Meet Mek and Awang of Terengganu and Kelantan
Nyonya Cynthia Wee-Hoefer makes a week-long trip to Terengganu and
Kelantan to meet a unique divergent offshoot of Peranakan Chinese, unveiling
an intriguing history of migration, integration, and a waning hybrid culture.
This is part one of a three-part story.
Let me introduce you to Mek and Awang of Kelantan and Terengganu. In the
ordinary Baba Malay patois you would address them as nyonya and baba, or
encik. Not in this north-eastern state of peninsular Malaysia.
Not only are the women referred to as Mek, and the men as Awang, some of
the Kelantan Chinese have taken up Malay names unabashedly. Awang Hasan lives happily with the title, with family members and neighbours referring to him as such.
On my recent trip to Terengganu and Kelantan, I met up with the leaders of the Peranakan Cina associations to forge a better understanding of this distant community.
Within the Peranakan Chinese, there are distinct features that separate them
from the rest of the former Straits Settlement Baba strongholds in Penang,
Melaka and Singapore. My first encounter with the locals was in Kota Terengganu at gallery Terradela, run by the owner Alex Lee, himself a Peranakan Chinese. My travel companion and I put up at the beautiful Terrapuri Heritage Resort of wooden royal houses refurbished by Alex.

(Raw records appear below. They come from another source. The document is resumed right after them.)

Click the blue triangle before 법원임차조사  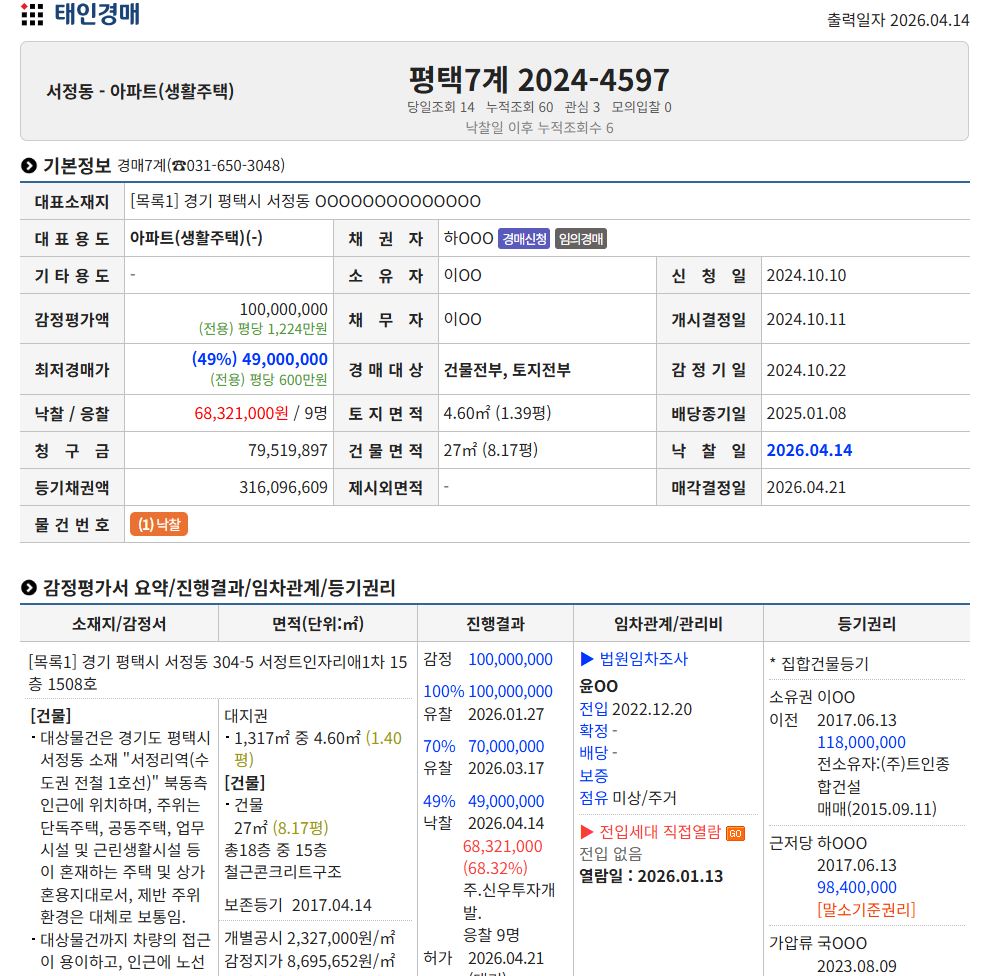(587, 659)
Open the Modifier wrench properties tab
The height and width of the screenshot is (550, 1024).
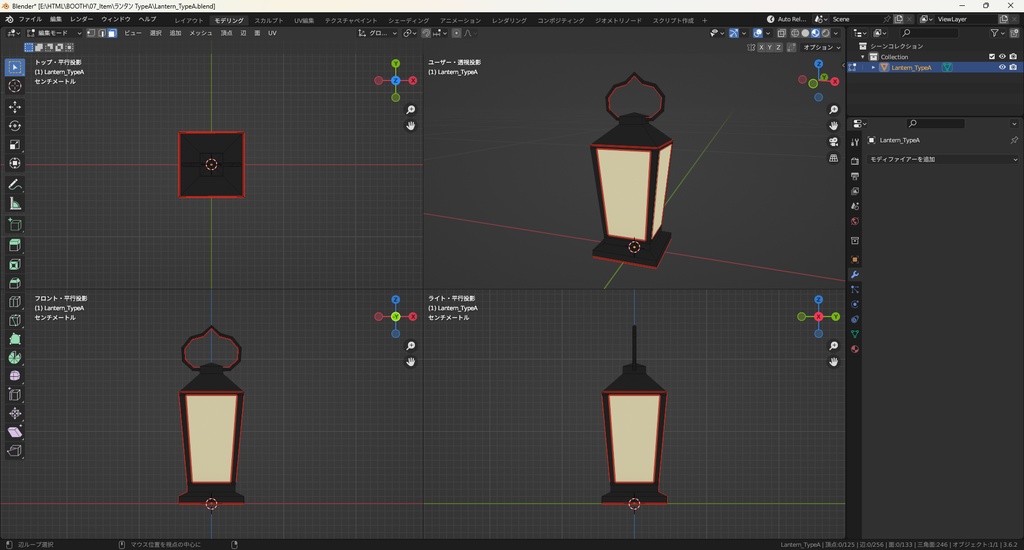[855, 274]
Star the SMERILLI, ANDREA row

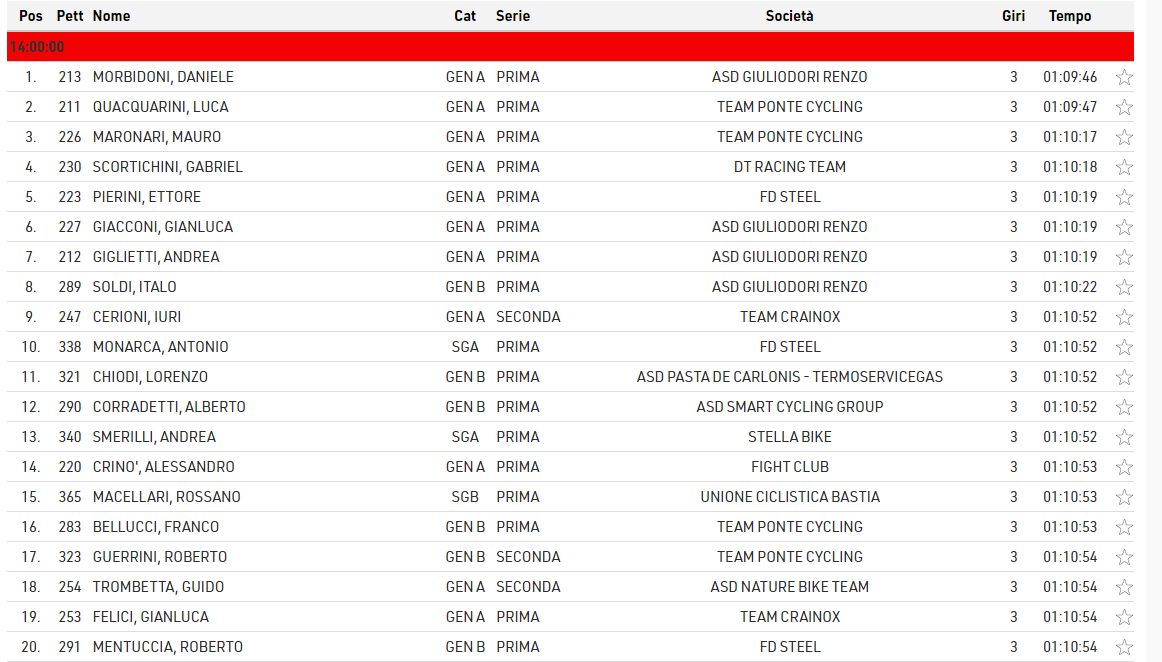pos(1124,437)
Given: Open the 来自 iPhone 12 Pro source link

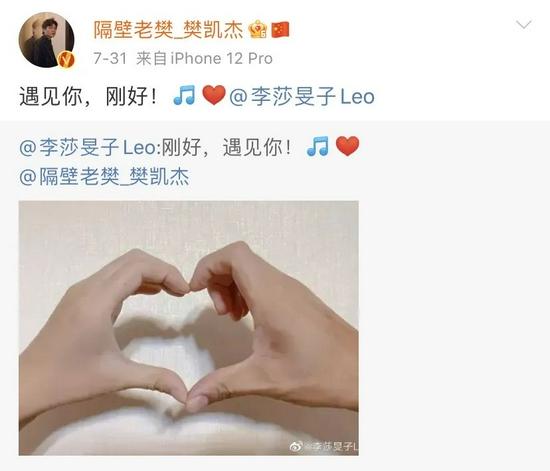Looking at the screenshot, I should (x=204, y=58).
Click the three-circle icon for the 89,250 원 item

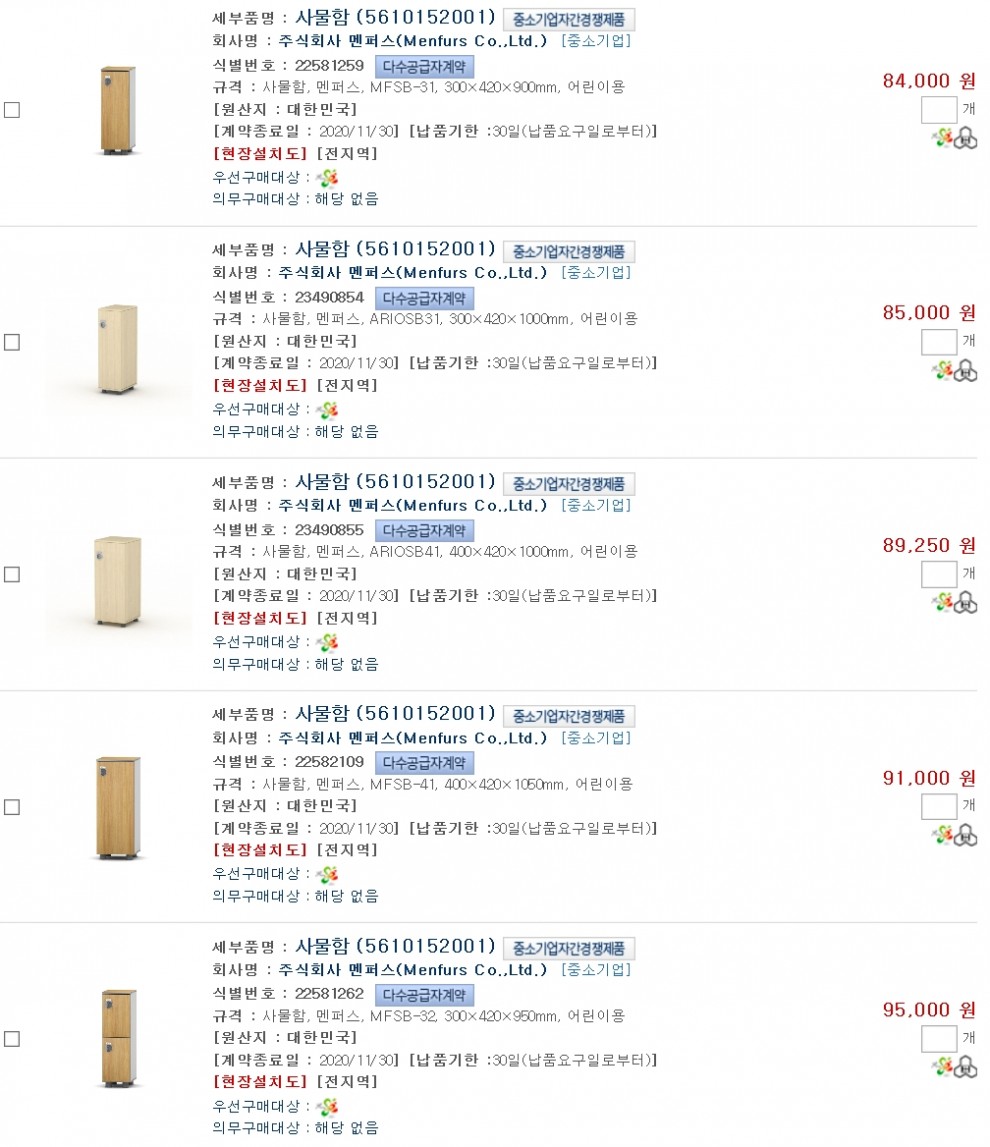click(x=965, y=603)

Among other displays in Alex’s gallery was a tall floral arrangement of stacked and overlapping leaves of the Kadok, or Piper Sarmentosum, on a table. This charming array is presented by a groom to his chosen bride’s family as a symbol of courting (adat meminang).
Alex explained that the higher the arrangement of Kadok leaves, the more
prosperous the match will appear. In other Baba households throughout Southeast Asia, the tapak sirih (betel leaf container) is offered. This is a Malay tradition adopted by the Straits Chinese.
Dr Wee Tiong Wah, president of the Persatuan Peranakan Cina Terengganu,
was quick to point out that he grew up in Singapore studying at Raffles College before returning to Kuala Lumpur to take up a degree in dentistry. Dr Wee’s late wife also hailed from Singapore.
He leads the fledgling seven-year-old association of less than a hundred
members.
After preliminary introductions, we sat down to a lunch of delicious Kelantan
laksa, nasi dagang (curried fish and flavoured rice), several appetisers of young papaya, a jicama (turnips) and bangkwang (yam bean stewed in garlic and fermented soya bean paste) dish, a dish of cucumber and carrot shreds eaten with fried fish keropok (fish crackers) and sauces, served alongside the cigar-shaped fish paste lekor and sambal belacan dip.
A rice wafer toasted over a flame and filled with sweetened grated coconut
was a most interesting dessert.
“It was only in about the last 10 years that we dug up the past about ourselves and our history. We never thought of ourselves as Peranakan Chinese,” said Yap Chuan Bin, deputy president of the Association.
Yap places himself as the 11th generation of the Chinese seafarers who landed on the northeast Malayan coast and established settlements more than 250 years ago. Some accounts state their arrival earlier in the sixth century, but this cannot be verified.
Presently, Yap counts about 2,000 Peranakan Chinese still residing in the
Terengganu state.
The diminishing number of the community can be attributed to the exodus of the younger, educated generations to the big cities and abroad setting up their own families away from home.